In an earlier version of this article we wrongly identified the interviewee as Reyna Quintanilla, who is also a member of CODEMUH. Our apologies to Reyna Tejada, whom we have now identified correctly –the LAB team.
‘CODEMUH is an organisation concerned with rights, especially women’s rights. That’s its core activity. It is 23 years old. It started in the capital, Tegucigalpa, but at the request of our members it moved its headquarters to the north, to Cortès, the centre of the sweat-shops or maquilas, where women were being abused. We started organising, persuading women that this organisation could defend their rights.’
‘Was it difficult to persuade the women? Was there a lot of fear?’
‘Yes, it was difficult. We had to make contact with the women and persuade them. We’re faced with a patriarchal, male-dominated system, in which women don’t take decisions – the men take them. At the beginning it was difficult to get the women to leave their homes, that world within four walls, and so we invented activities, making toys or costume jewellery. And when they came, we explained about rights, and how we had to know about them and stand up for them. But when the women went home, they could show that they’d been making toys and things.’
‘We had to find different ways. We produced information material, worked out what services we could provide.’
But now, after 23 years, is CODEMUH established and respected?
‘Yes, CODEMUH now is recognised nationally and internationally. We’ve grown a lot. Many women have been through this process. We have over 1,000 women organised, most of them workers in the sweat-shops, and the workers’ mothers, who look after the children, along with young people and adolescents who study. Most of the sweat-shop workers are very young.’
And what work do they do? Is it making clothes?
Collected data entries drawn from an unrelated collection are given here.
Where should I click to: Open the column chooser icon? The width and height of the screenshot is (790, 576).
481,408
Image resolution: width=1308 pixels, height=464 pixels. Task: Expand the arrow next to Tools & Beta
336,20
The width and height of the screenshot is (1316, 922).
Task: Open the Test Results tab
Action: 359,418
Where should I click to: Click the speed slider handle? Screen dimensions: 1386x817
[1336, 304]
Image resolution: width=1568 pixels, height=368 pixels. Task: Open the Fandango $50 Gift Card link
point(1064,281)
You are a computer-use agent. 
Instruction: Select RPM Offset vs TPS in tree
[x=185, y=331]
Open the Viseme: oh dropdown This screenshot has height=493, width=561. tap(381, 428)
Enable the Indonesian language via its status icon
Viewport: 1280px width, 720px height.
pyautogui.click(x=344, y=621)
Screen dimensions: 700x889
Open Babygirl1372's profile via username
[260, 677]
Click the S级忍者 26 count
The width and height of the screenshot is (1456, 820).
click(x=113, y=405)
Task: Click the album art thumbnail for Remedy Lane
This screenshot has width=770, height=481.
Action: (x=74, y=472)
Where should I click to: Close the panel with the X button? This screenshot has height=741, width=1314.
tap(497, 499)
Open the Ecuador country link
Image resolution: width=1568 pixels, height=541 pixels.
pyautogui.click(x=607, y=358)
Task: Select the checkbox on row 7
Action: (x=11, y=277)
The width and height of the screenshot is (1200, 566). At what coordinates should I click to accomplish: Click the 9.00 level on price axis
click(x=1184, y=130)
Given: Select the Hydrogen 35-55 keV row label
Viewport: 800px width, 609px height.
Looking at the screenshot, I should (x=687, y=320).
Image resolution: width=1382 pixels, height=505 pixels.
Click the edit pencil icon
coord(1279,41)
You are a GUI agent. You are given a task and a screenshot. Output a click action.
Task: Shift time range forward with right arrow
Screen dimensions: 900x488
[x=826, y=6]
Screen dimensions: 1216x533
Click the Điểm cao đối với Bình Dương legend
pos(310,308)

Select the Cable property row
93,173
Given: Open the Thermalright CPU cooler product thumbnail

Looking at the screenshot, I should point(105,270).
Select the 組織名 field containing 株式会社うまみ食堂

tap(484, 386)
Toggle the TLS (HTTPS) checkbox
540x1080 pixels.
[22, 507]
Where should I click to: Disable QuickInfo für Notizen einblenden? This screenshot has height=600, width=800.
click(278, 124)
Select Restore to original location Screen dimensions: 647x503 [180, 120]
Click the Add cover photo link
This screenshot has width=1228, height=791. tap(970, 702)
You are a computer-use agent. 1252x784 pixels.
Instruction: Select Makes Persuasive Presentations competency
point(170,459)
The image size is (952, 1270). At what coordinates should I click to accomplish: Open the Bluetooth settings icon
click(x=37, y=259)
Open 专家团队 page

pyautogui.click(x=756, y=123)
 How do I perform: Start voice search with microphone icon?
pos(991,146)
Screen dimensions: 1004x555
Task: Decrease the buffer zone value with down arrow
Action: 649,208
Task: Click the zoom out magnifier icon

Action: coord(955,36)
Yes, clothes. CODEMUH works systematically with them to educate them about their rights. We tell them that they are women first, before being workers in sweat shops, and about our bodies, that no-one has a right to interfere with our bodies except us, about reproductive rights. It’s education about gender, about sexual and reproductive rights and about violence in the workplace. We have 32 groups in the communities dealing with violence in the workplace and three leaders supporting them and taking up cases.’
I saw on your website that industrial injuries are a serious problem.
‘Yes, because apart from the discrimination women suffer, and domestic violence, they suffer from industrial violence. The firms are violating their rights to freedom and health. We investigated the whole subject of health and safety in 1996 and got an understanding of it. We started doing workshops and forums. We invited the firms’ doctors and the social security doctors, and representatives of the social movements to get them to understand the problem. And we carried out a series of studies to see that was happening. And we found that part of the problem is the way the sweat shops organise the work, the long working day, the positions that the workers are forced to adopt. Under the Honduran labour code, the working day is eight hours, or seven at night, sometimes six. But the sweat-shops have breached the labour code and invented this system they call ‘four by four’, four days working and four days off. It sounds wonderful – you only work four days and have four days off – but the hours are long. And women carry out 60,000 repetitive movements per day, and this is causing problems to women’s bone-structure.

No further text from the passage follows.